By Christina Mehr
Signs of Passage: Nostalgia and New Beginnings debuted in the Reese Bullen Gallery at Cal Poly Humboldt on Nov 8. The exhibition runs through Dec. 9 [2023] in the Art Building.
The Reese Bullen Gallery is named in honor of a founding professor of the Art Department and has been an addition to Humboldt since 1970. The gallery usually contains the university’s permanent collection of art and sponsors exhibitions of works by professional artists related to many different areas of instruction. The Reese Bullen Gallery also presents an annual exhibition of student art in May, the Graduating Student Exhibition.
The mission of the Reese Bullen Gallery is to offer free and publicly accessible exhibitions representing artists from all demographics. Extending beyond Humboldt, the Gallery seeks to strengthen partnerships with local communities as well as stimulate support and participation in the arts.
This new body of work presented by Dave Young Kim at the Reese Bullen Gallery uses latex paint on wood panels.
Dave Young Kim is a Los-Angeles based artist who visited Humboldt County with a newly created body of work for his solo exhibition at the Cal Poly Humboldt Reese Bullen Gallery. Kim is a fine artist, born and raised in Los Angeles. He received his Bachelors of Fine Arts Degree in Studio Art from the University of California, Davis, and a Master of Fine Arts in Studio Art from Mills College.
His current display of work engages with the quality of home and explores themes of nostalgia, war, conflict and displacement. Through his work, Kim explores the unifying search for belonging across disparate conditions. In 2020, he co-founded the Korean American Artist Collective (KAAC), which is a group of artists building a community around work rooted in the Korean-American experience. In 2021, he was a selected muralist for the Eureka Street Art Fest and in connection with the Eureka Chinatown Project to paint a mural named Fowl.
“My work plays with that idea of manufacturing nostalgia as integrated with my family history, memory, and identity,” Kim said. “My artistic approach is drawn from a sense of loss or longing, looking for a place to belong.”
His online portfolio can be found at https://www.daveyoungkim.com.
Goudi’ni Native American Arts Gallery displays “Tintah: Amongst The Trails”
Robert Benson’s Redwood Sculptures and Watercolor Studies
By Christina Mehr
In collaboration with Cal Poly Humboldt, Robert Benson presents his work in “Tintah: Amongst The Trails” at the bottom floor of the Behavioral & Social Sciences Building.
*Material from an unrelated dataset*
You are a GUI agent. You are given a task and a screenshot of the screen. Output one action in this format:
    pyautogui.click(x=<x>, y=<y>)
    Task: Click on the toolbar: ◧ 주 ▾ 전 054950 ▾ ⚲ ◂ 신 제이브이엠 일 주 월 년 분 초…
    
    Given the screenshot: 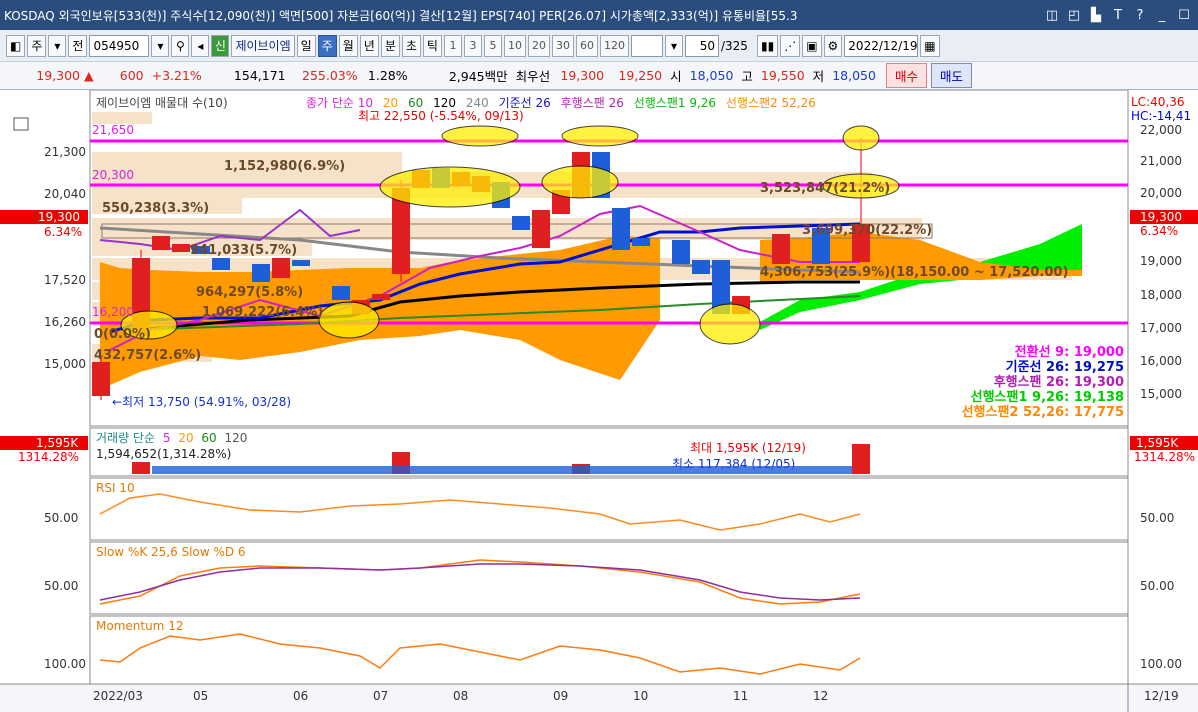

The art installations of Native art used the mediums of watercolor and wood pieces. Focusing on a new body of work, Tintah, Hupa language for amongst the trails, features newly carved salvaged old-growth redwood sculptures and watercolor studies. Robert Benson, is a leading figure among artists in the NorthWest California art world. He has worked as a teacher for more than 30 years at the College of the Redwoods, as well as being a curator of Native art.
Tall sculptural wooden carvings adorn the exhibit and viewers must make their way through the art, almost like walking amongst the trails. Redwood slabs carved into beautiful sculptures lined the room.
His current paintings and sculptures are filled with imagery of trails, both of the literal kind and suggested. With Benson’s deep connections to the environment and land, those motifs clearly shine throughout his work.
“There is the trail into our family hunting camp that I traveled for more than 50 years, there are trails handed down through stories and mythologies, and there are the trails of imagination,” Benson says. “When we consider that at the most basic level, a trail is just something connecting two points, even the ladder and stairway forms that populate my work can be viewed as kinds of trails. To be amongst the trails is to find your rhythm, your place and to discover the interplay between that rhythm and the melody of the universe.”
This solo exhibition was installed by the Art + Film Department Museum & Gallery Practices class under the direction of Assistant Professor Berit Potter and Gallery Director Brittany Britton. This exhibition was partially funded by Instructionally Related Activity Fees.